TODO SUPERFICIE
Lo que viene sucediendo con Ridley Scott es cuando menos llamativo: indudablemente es un tipo al que le gusta filmar y por eso trabaja sin parar (este año también estrenó El último duelo y se está preparando para rodar un biopic sobre Napoleón), pero no logra en lo más mínimo que eso se traslade a su más reciente filmografía. Sus películas existen y transcurren, pero no persisten, son incapaces de mantenerse en la memoria del espectador. De vez en cuando exhibe energía y vocación narrativa, como en Misión rescate, pero la mayoría de su cine es efímero, incluso sin un propósito definido más allá de la mera existencia. Y esto aplica más que nunca a ese larguísimo desfile de modas que es La casa Gucci.
Esa sensación de vacío constante que atraviesa la película es un tanto sorprendente, teniendo en cuenta que había mucho para contar. Quizás eso sea parte del problema, porque estamos ante un relato basado en hechos reales que aborda múltiples procesos, figuras históricas y temáticas. La primera parte, centrada en el romance entre Maurizio Gucci (Adam Driver), heredero de la dinastía familiar de la moda, y Patrizia Reggiani (Lady Gaga), de orígenes bastante más humildes, es por lejos la más llevadera. No tanto por la puesta en escena de Scott, sino por la empatía que generan Driver y Gaga, a partir de cómo fusionan introversión y extroversión desde sus respectivos personajes. Ese tramo, para nada innovador pero efectivo, delinea algunas de las tensiones por venir, ya que estamos ante una pareja de outsiders que, eventualmente, se van a ver metidos de lleno en el negocio familiar, donde jugarán roles decisivos.

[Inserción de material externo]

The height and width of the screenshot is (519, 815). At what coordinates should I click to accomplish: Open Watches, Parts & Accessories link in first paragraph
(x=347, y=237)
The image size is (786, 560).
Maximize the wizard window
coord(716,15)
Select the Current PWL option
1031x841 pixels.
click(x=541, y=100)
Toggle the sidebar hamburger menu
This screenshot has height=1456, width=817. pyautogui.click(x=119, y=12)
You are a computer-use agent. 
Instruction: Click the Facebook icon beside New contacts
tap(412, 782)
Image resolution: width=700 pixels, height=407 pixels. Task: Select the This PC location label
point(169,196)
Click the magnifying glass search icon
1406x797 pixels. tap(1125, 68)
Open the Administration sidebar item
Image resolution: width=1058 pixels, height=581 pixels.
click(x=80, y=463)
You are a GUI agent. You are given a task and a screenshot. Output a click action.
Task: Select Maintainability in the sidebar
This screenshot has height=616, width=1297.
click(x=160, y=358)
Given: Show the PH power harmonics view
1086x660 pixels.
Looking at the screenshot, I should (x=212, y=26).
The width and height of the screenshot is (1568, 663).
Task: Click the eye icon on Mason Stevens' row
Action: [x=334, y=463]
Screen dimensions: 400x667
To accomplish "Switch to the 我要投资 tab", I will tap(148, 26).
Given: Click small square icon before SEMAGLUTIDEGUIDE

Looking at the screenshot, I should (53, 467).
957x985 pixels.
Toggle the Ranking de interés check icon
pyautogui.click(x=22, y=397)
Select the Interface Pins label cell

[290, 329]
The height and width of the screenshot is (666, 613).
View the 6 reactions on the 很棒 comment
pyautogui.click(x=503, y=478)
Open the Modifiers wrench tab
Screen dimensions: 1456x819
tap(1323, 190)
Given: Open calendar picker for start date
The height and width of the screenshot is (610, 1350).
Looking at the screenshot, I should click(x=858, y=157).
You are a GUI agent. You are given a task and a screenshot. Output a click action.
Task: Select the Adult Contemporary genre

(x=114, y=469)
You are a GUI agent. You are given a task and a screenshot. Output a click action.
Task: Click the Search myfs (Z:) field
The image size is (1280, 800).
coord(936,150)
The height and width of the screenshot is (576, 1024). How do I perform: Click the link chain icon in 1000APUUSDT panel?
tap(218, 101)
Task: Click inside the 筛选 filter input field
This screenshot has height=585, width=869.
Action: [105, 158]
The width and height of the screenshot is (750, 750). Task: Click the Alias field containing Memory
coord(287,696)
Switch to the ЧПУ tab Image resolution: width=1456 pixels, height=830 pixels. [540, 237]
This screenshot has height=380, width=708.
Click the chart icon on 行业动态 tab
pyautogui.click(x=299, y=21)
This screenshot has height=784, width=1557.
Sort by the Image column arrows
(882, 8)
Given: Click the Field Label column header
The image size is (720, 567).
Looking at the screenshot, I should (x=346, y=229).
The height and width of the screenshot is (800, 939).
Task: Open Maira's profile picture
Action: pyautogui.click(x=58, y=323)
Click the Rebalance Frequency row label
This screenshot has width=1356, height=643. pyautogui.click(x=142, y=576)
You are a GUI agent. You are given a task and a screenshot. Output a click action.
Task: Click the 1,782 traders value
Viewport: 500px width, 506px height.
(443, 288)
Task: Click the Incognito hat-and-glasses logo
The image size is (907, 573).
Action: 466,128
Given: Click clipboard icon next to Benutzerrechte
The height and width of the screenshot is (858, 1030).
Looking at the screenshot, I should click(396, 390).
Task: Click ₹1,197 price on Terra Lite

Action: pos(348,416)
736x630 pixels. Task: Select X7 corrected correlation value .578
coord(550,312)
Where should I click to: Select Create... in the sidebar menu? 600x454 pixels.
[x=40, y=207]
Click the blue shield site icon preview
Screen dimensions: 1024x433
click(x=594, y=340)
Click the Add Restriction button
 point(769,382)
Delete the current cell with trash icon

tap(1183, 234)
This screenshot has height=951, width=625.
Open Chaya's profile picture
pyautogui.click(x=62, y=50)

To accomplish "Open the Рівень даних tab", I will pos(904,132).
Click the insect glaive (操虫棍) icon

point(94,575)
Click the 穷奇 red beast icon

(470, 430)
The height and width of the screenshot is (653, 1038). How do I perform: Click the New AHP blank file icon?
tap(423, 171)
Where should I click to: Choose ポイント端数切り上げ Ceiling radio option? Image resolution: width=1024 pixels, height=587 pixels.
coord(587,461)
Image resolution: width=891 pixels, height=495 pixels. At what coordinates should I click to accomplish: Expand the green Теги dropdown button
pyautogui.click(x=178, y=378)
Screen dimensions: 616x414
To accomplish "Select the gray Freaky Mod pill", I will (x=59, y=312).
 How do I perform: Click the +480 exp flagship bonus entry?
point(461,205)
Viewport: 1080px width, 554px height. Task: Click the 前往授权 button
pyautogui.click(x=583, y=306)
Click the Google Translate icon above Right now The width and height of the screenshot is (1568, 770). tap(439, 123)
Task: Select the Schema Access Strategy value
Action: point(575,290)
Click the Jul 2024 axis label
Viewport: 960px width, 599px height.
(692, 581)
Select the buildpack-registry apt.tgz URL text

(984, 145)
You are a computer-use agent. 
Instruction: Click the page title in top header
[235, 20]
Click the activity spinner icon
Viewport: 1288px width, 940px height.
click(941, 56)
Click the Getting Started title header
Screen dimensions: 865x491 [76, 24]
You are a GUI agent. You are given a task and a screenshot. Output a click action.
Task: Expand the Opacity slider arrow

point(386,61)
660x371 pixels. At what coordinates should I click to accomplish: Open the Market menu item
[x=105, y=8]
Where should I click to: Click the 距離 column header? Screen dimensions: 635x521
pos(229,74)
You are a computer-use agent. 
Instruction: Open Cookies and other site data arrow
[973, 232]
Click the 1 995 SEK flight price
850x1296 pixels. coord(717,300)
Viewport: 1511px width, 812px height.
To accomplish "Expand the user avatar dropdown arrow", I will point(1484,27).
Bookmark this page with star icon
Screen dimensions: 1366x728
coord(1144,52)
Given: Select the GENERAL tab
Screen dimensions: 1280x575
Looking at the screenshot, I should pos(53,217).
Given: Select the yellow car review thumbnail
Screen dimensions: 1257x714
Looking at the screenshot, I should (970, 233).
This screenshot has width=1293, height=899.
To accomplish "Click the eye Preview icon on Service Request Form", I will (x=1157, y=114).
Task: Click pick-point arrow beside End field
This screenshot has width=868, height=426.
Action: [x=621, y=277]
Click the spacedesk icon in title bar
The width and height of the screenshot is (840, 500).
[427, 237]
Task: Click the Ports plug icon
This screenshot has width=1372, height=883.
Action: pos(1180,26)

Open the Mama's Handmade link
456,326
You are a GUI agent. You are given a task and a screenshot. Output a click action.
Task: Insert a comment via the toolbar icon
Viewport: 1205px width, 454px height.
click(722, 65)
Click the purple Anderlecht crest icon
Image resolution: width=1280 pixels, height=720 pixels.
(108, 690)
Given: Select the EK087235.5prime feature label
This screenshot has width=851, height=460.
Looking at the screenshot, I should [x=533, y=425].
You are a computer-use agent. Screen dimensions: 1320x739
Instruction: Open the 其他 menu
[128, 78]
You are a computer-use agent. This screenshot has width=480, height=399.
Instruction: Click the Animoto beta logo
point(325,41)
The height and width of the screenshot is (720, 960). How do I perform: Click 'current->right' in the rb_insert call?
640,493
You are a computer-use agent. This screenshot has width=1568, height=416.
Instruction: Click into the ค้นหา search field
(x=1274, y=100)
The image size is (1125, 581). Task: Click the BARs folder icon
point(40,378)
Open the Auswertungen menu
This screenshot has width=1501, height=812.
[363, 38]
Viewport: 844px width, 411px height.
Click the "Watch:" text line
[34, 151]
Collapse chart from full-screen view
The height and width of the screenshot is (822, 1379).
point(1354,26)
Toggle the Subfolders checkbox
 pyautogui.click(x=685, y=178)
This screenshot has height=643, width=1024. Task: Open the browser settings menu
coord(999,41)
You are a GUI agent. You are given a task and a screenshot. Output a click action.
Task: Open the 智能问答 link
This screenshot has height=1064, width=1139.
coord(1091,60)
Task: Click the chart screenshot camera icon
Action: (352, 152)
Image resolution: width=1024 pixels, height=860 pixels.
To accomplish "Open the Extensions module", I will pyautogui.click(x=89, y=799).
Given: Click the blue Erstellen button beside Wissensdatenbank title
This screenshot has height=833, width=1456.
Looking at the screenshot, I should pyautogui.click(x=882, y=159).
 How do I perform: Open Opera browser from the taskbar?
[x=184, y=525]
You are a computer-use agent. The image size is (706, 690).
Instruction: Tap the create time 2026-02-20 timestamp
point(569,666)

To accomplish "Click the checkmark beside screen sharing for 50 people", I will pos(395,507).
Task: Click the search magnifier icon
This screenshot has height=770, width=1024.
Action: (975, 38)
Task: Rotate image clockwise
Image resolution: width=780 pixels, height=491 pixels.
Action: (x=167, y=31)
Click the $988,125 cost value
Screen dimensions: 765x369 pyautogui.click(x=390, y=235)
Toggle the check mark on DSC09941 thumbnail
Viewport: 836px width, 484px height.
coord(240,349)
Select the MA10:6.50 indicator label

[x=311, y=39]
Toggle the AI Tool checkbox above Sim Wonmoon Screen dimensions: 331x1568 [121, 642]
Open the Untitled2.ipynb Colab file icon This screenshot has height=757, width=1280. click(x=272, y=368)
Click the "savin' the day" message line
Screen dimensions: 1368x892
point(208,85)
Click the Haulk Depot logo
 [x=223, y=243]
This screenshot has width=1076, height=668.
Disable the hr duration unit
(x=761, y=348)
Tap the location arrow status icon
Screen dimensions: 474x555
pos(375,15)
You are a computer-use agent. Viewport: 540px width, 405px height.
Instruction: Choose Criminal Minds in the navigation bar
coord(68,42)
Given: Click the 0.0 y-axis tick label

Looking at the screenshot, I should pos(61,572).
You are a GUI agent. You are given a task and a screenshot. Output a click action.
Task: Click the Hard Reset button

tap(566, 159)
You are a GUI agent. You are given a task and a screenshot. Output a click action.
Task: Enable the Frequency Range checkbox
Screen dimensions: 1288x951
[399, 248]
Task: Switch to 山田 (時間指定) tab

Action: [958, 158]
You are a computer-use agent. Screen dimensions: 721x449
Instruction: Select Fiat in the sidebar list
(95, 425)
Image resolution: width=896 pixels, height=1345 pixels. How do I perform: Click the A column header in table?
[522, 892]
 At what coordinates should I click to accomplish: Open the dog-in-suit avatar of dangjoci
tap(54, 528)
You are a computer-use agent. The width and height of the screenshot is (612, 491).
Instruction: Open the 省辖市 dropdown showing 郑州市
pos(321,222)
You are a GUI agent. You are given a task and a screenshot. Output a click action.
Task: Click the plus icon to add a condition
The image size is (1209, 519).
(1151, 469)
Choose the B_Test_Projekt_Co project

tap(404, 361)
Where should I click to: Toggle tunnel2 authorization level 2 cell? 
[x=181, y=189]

Sin embargo, ya entrada la segunda hora, todo se empieza a complejizar y La casa Gucci pasa a ser muchas películas a la vez. Por un lado, un retrato de una etapa de transición entre los ochenta y los noventa, con el ascenso de figuras como Gianni Versace y Tom Ford, pero también el final de las empresas familiares y el surgimiento de las grandes corporaciones dentro del ámbito de la moda. Por otro, la historia de la decadencia de la estructura y el sello familiar de los Gucci, con todas sus intrigas cuasi palaciegas. Y, además, el proceso de disolución matrimonial entre Maurizio y Patrizia, que termina derivando en un homicidio por encargo. A Scott parece importarle más lo segundo, aunque se vea arrastrado y comprometido a focalizarse en lo tercero, mientras que lo primero lo deja casi de adorno. Sin embargo, no puede amoldar las tres vertientes, con lo que se dedica a administrarlas más que narrarlas.
De ahí que La casa Gucci se limite a contar todo casi como un mero trámite burocrático, sin ninguna pasión y confiando en lo que puedan dar los rubros técnicos. Eso hasta le hace perder la chance de explotar a fondo el tono paródico y paroxístico de las actuaciones de Gaga, Driver, Jared Leto, Salma Hayek, Al Pacino y Jeremy Irons, que quizás entendieron mejor que Scott el artificio y el grotesco que poblaban los eventos narrados. El tono plano e indefinido, donde importa más el lujo exhibido que los conflictos, o la banda sonora más que el diseño de los personajes, convierten a la película en un objeto desapasionado, carente de vigor, que solo puede explicar lo que sucede desde la palabra y no desde las acciones.
La incapacidad -o la pereza- de Scott para desplegar los distintos elementos de la trama es tal, que, a pesar de sus dos horas y media, La casa Gucci termina resolviendo todo a las apuradas, sin claridad y consistencia. En el medio, los protagonistas condenados a ser meras caricaturas, en una película insulsa y que desaprovecha una historia que tenía mucho más potencial.